New hydrocarbon mining licences to be offered in 2-3 months: oil secretary

Oil secretary K.D. Tripathi says the new hydrocarbon mining licences regime will have revenue sharing instead of the earlier system of profit sharing


The government wants to expand the area under exploration to cut down hydrocarbon exports. Photo: Mint
The government wants to expand the area under exploration to cut down hydrocarbon exports. Photo: Mint

New Delhi: India will offer oil and gas blocks to investors in two to three months under the new Hydrocarbon Exploration Licensing Policy (HELP), oil secretary K.D. Tripathi said. The policy entails an open acreage system of letting bidders chose the area of their choice.

Speaking at a conference on energy security organized by industry lobby group Federation of Indian Chambers of Commerce and Industries, Tripathi said the new licencing regime will have revenue sharing instead of the earlier system of profit sharing. Investors will get pricing and marketing freedom for natural gas in the new regime that was cleared by the government in March 2016.

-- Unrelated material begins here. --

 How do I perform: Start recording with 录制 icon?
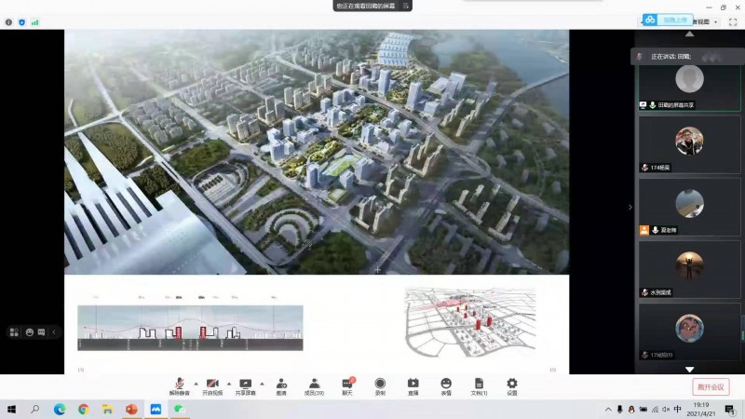coord(380,385)
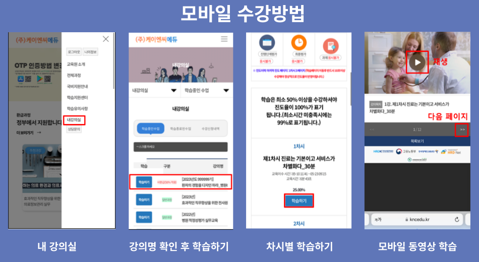Open hamburger menu in second phone screen

point(224,39)

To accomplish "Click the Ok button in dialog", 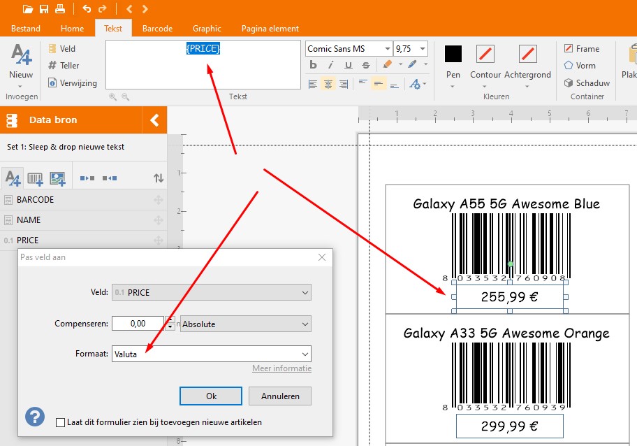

The government wants to expand the area under exploration to cut down hydrocarbon exports. Despite the increase in renewable energy generation in the country, fossil fuels will continue to play a significant role in the medium term in meeting the requirement of cooking and transportation, the secretary said.

“Gas that will come from difficult fields, small and marginal fields and fields to be auctioned under HELP will get pricing and marketing freedom,” said Tripathi.

At present, price of gas produced from fields nominated to state-run companies before 1990 as well as gas from fields auctioned under the subsequent New Exploration Licensing Policy (NELP) are guided by formulae linked to their global prices. Grant of pricing and marketing freedom will enable a new price discovery for the fuel within the country in light of the fact that global markets, where gas is available cheap, are geographically removed from India.

The Modi administration has set an aspirational target to cut oil import dependence by 10 percentage points to 67% by 2022 from 2015 levels but consumption of fossil fuels has been increasing despite the rise of clean sources of electricity generation.